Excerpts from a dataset
=====

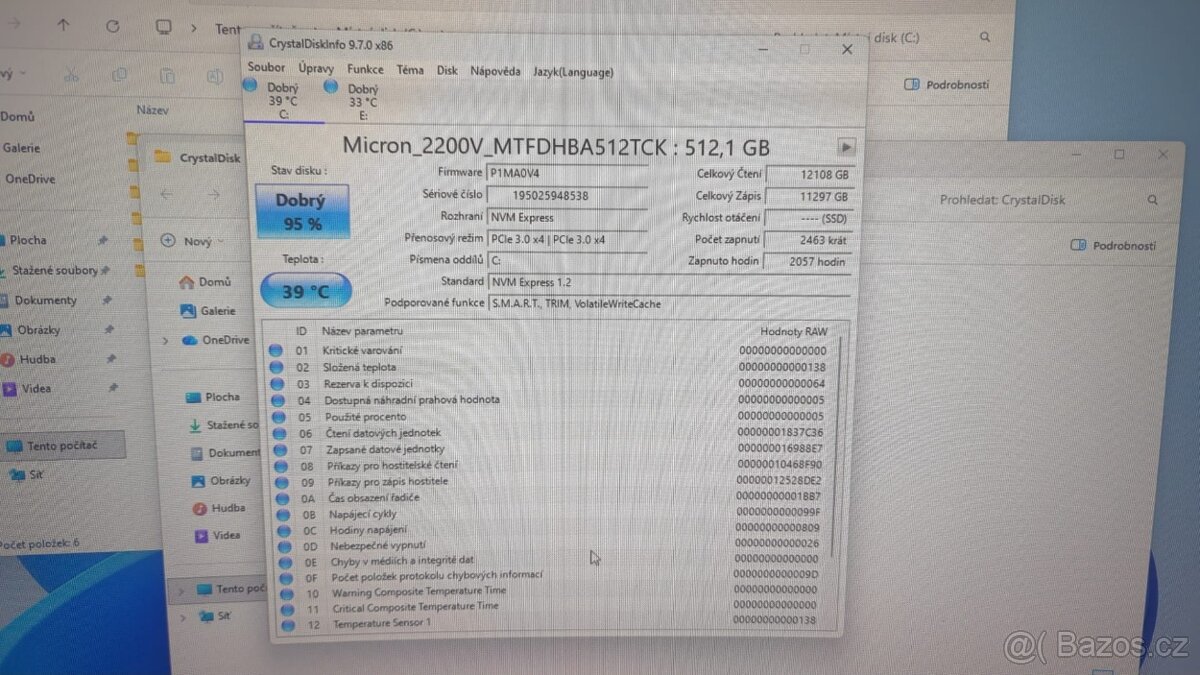Open the Téma menu
This screenshot has height=675, width=1200.
click(410, 70)
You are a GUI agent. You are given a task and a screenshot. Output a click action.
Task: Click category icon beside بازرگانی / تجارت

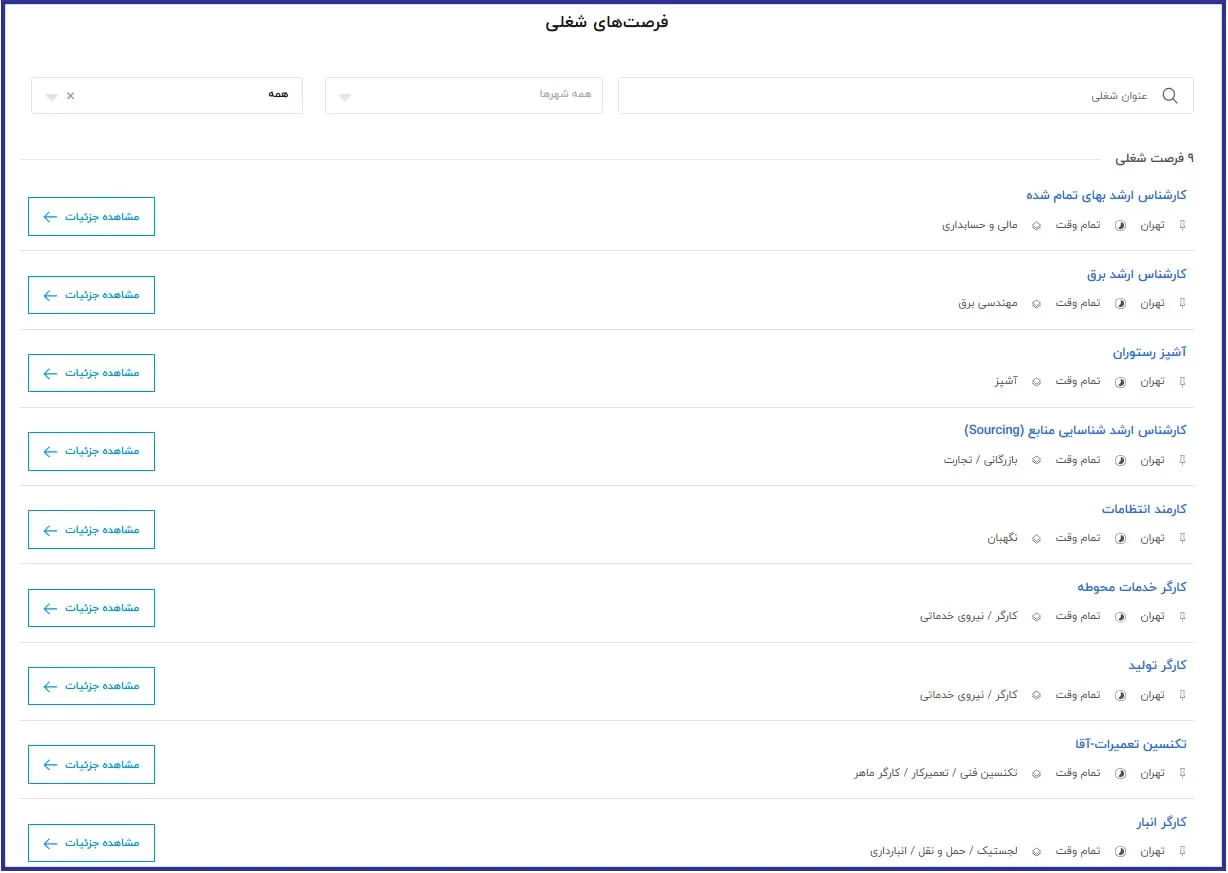click(1037, 460)
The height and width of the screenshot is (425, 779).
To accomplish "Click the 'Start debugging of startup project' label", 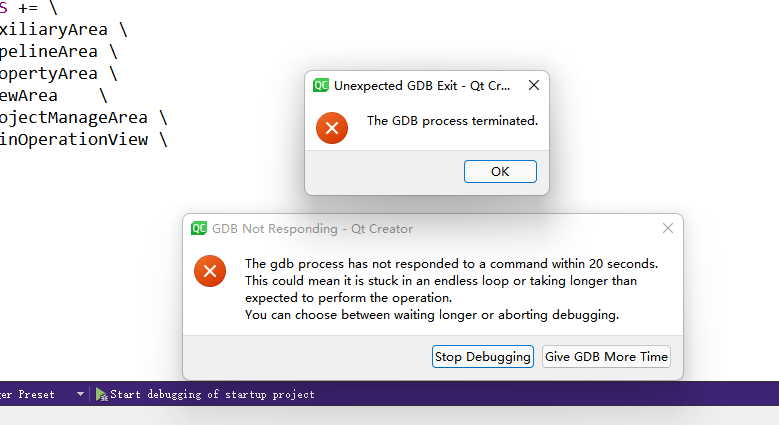I will (212, 395).
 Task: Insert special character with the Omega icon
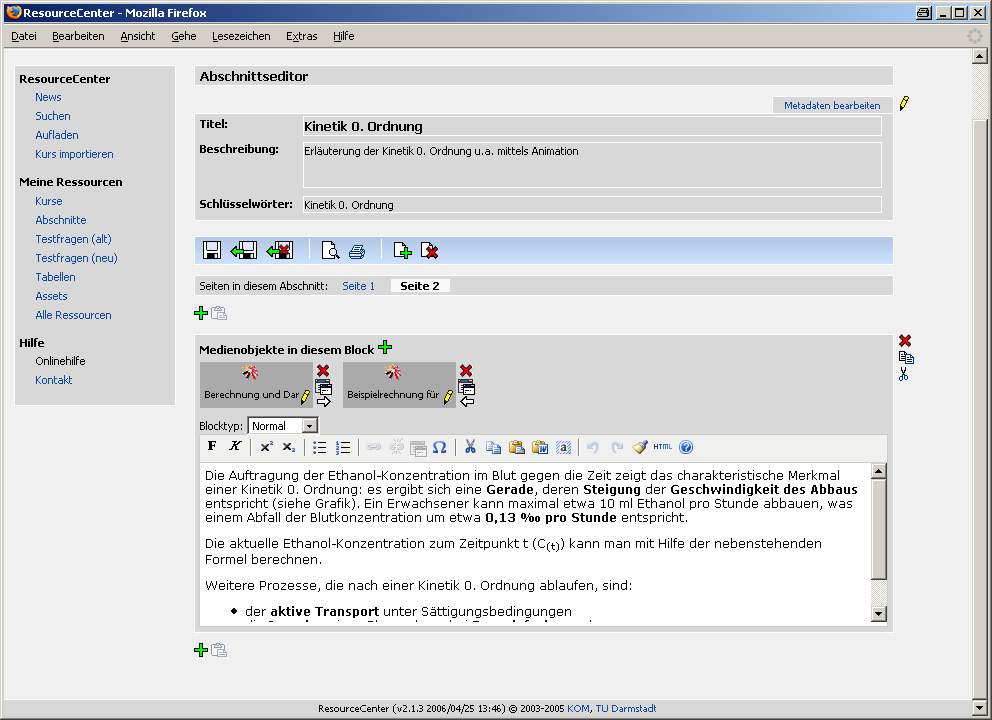439,447
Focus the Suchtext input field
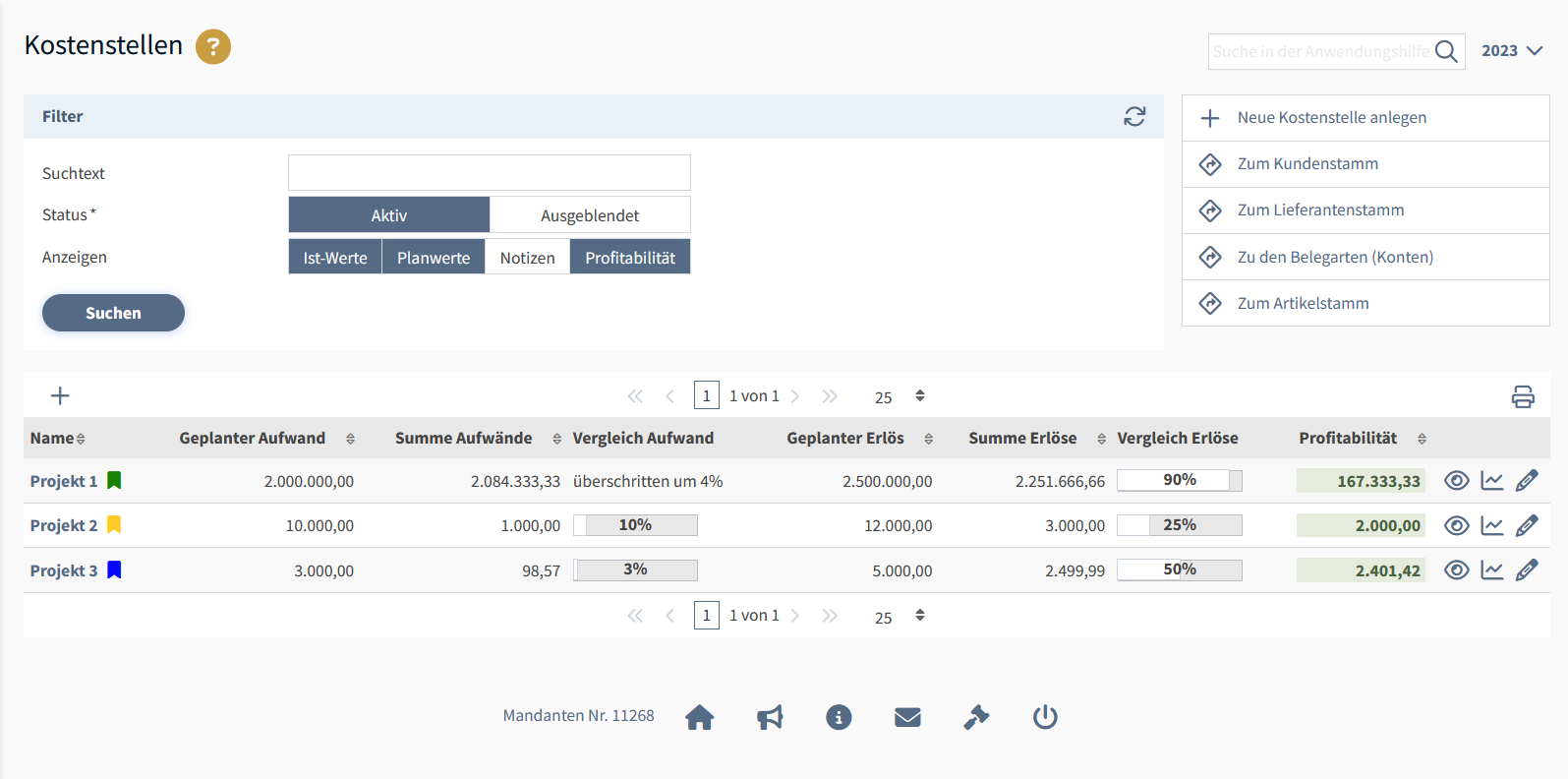The image size is (1568, 779). (x=489, y=173)
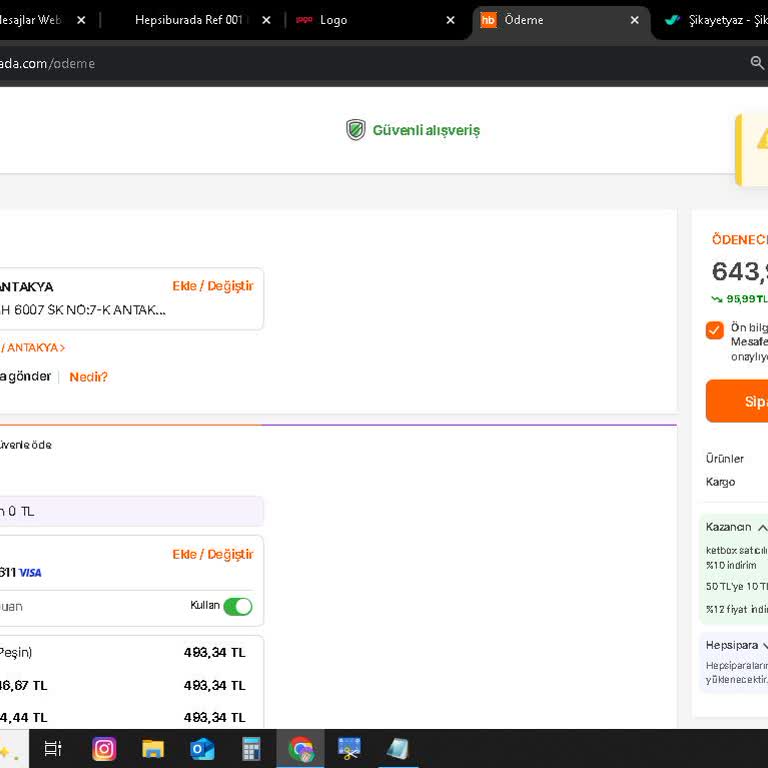Click the Nedir? link
Image resolution: width=768 pixels, height=768 pixels.
(88, 377)
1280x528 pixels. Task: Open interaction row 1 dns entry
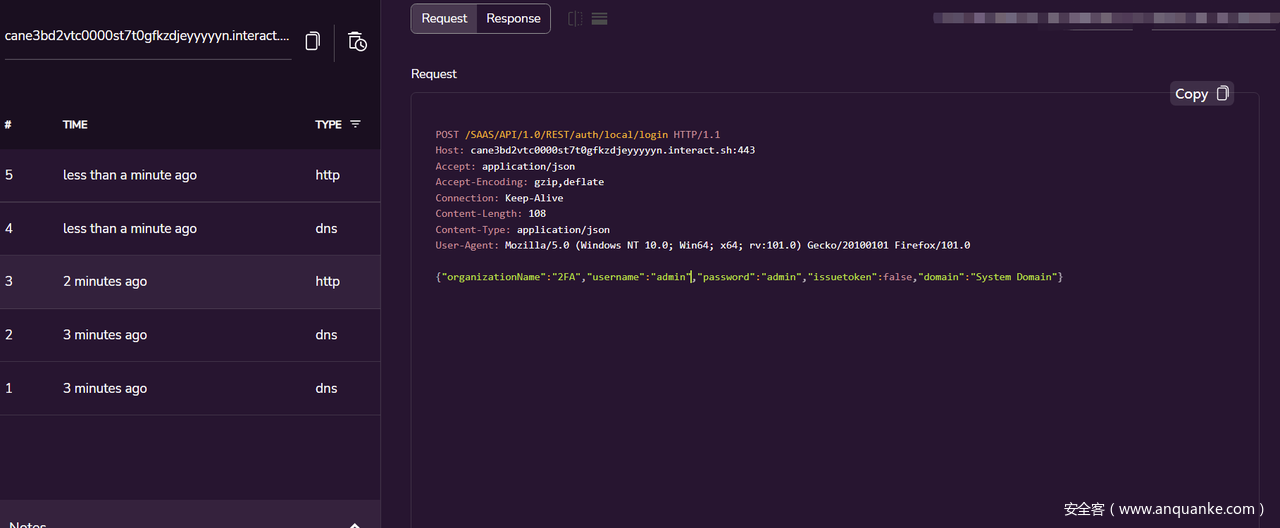[x=190, y=389]
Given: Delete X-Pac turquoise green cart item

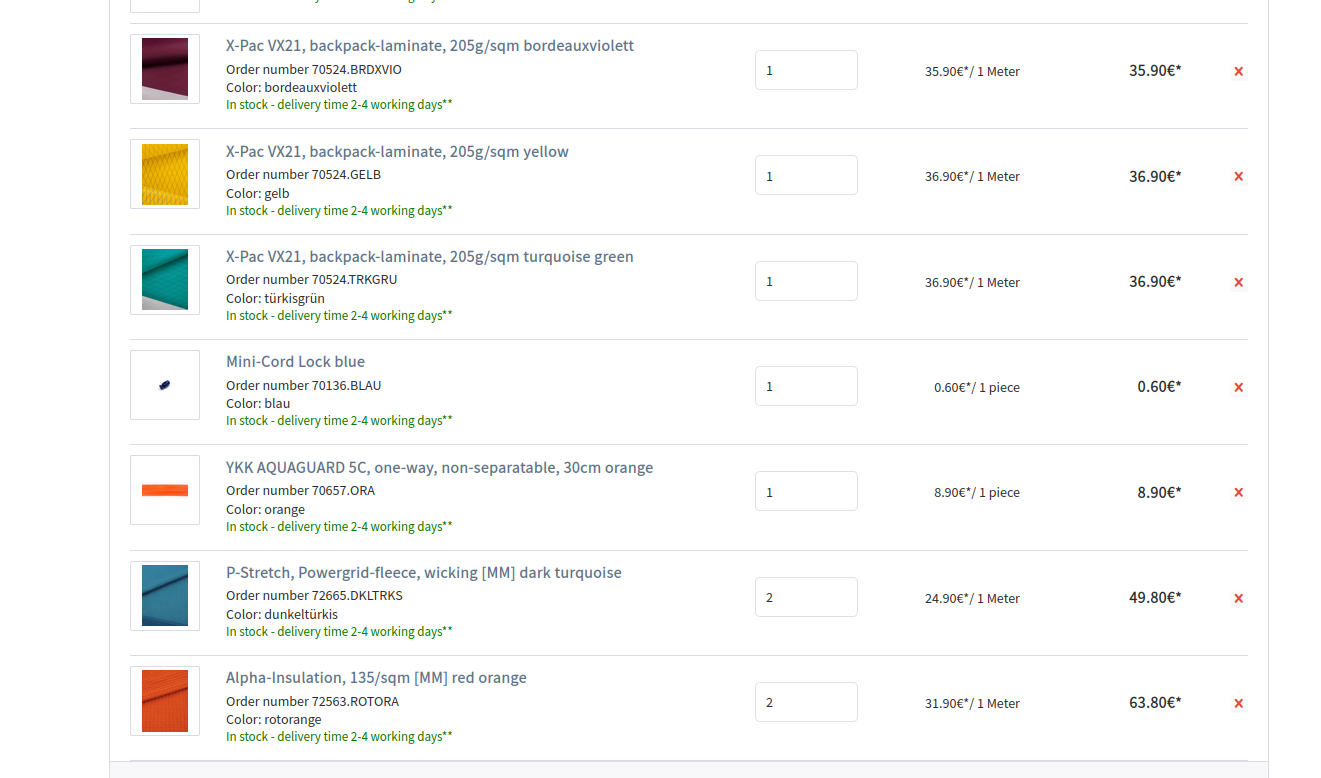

=====

== WHAT YOU ARE ASKED TO DO ==
Once you find the line that contains "Focus the Suchtext input field", reproduce it and every line after it through the end of the entries above, exactly as written, with no pictures.

== RESPONSE BOX ==
Focus the Suchtext input field
The image size is (1568, 779). (x=489, y=173)
Click the Nedir? link
Image resolution: width=768 pixels, height=768 pixels.
(88, 377)
1280x528 pixels. Task: Open interaction row 1 dns entry
[x=190, y=389]
Given: Delete X-Pac turquoise green cart item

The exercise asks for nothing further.